Numbers 14:33
(33) And your children shall wander.--Better, shall be shepherds, or, shall feed their flocks.

Forty years.--The forty years were reckoned from the exodus, not from the return of the spies to Kadesh. (See Numbers 14:34 and Note.)

And bear your whoredoms.--The children were doomed to bear the penalty of their fathers' apostasy. (Comp. Exodus 34:16.)

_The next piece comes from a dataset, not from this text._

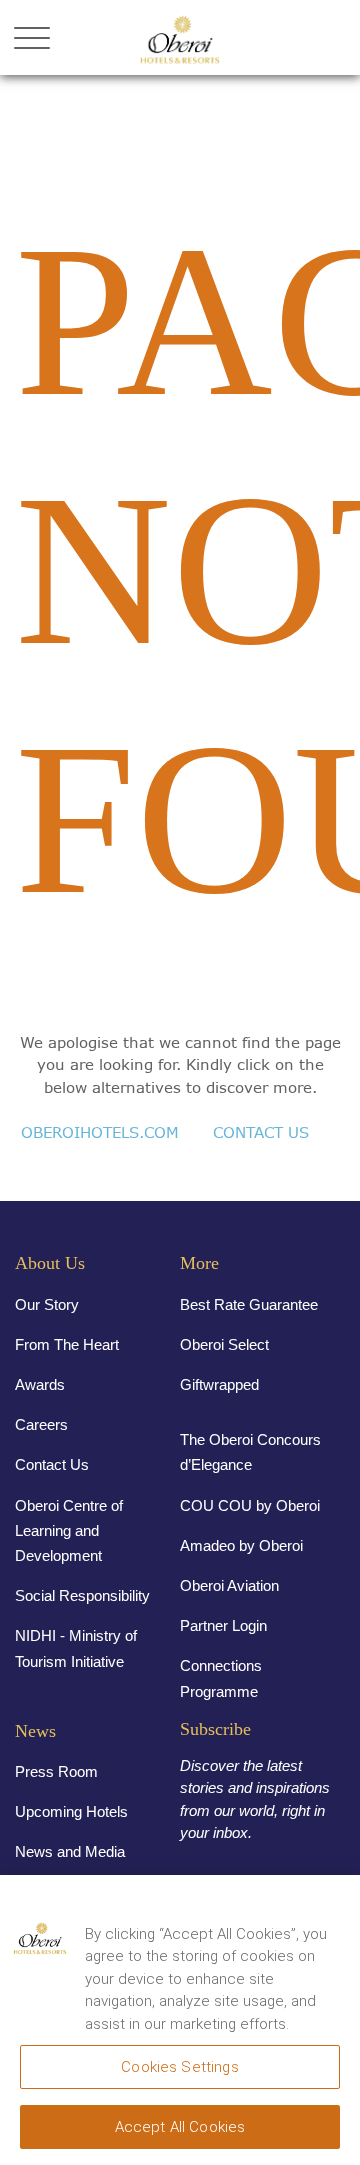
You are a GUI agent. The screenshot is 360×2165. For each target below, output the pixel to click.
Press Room (56, 1771)
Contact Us (52, 1464)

Verse 33. - Your children shall wander. Literally, "shall pasture." רֹעִים. Septuagint, ἔσονται νεμόμενοι. It was not altogether a threat, for it implied that the Lord would be their Shepherd and would provide for their wants in their wanderings. Forty years. This period was made up by counting in the year and a half since the exodus. It was one of those many cases in which the word of God was fulfilled in the meaning and substance of it, but not in the letter. The delay which had already occurred was itself practically due to the same spirit of mutiny which had grown to a head at Kadesh; it was therefore strictly equitable to count it as part of the punishment inflicted (see on Deuteronomy 2:14). And bear your whoredoms. "Whoredom" had been already used (Exodus 34:16) as a synonym for idolatry in its aspect of spiritual unfaithfulness, and there is no reason to depart from that well-marked meaning here. That the Jews were guilty of idolatry in the wilderness is distinctly asserted (cf. Acts 7:42, 43); and these idolatrous practices, carried on no doubt in secret, must have been a sore trial to the generation which grew up amidst them (cf. Joshua 24:14, 23).

14:20-35 The Lord granted the prayer of Moses so far as not at once to destroy the congregation. But disbelief of the promise forbids the benefit. Those who despise the pleasant land shall be shut out of it. The promise of God should be fulfilled to their children. They wished to die in the wilderness; God made their sin their ruin, took them at their word, and their carcases fell in the wilderness. They were made to groan under the burden of their own sin, which was too heavy for them to bear. Ye shall know my breach of promise, both the causes of it, that it is procured by your sin, for God never leaves any till they first leave him; and the consequences of it, that will produce your ruin. But your little ones, now under twenty years old, which ye, in your unbelief, said should be a prey, them will I bring in. God will let them know that he can put a difference between the guilty and the innocent, and cut them off without touching their children. Thus God would not utterly take away his loving kindness.And your children shall wander in the wilderness forty years,.... Or "feed" (b), as shepherds, who go from place to place, and seek fresh pasture for their sheep; it being the custom of a shepherd, as Aben Ezra observes, not to stand or rest in a place; and so like sheep grazing in a wilderness, where they have short commons, and wander about in search, of better. These forty years are to be reckoned from their coming out of Egypt, from whence they had now been come about a year and a half:

and bear your whoredoms; the punishment of their idolatries, which are frequently signified by this phrase, and particularly of the idolatry of the calf, which God threatened to punish whenever he visited for sin, Exodus 32:34; and of other sins, as their murmurings, &c. for it was on account of them their children wandered so long in the wilderness, and were kept out of the possession of the land of Canaan:

until your carcasses be wasted in the wilderness; everyone of them be consumed by death, save those before excepted, Numbers 14:30.

(b) "erunt pascentes", Pagninus, Montanus, Drusius, Junius & Tremellius; "pascent", Tigurine version, Piscator.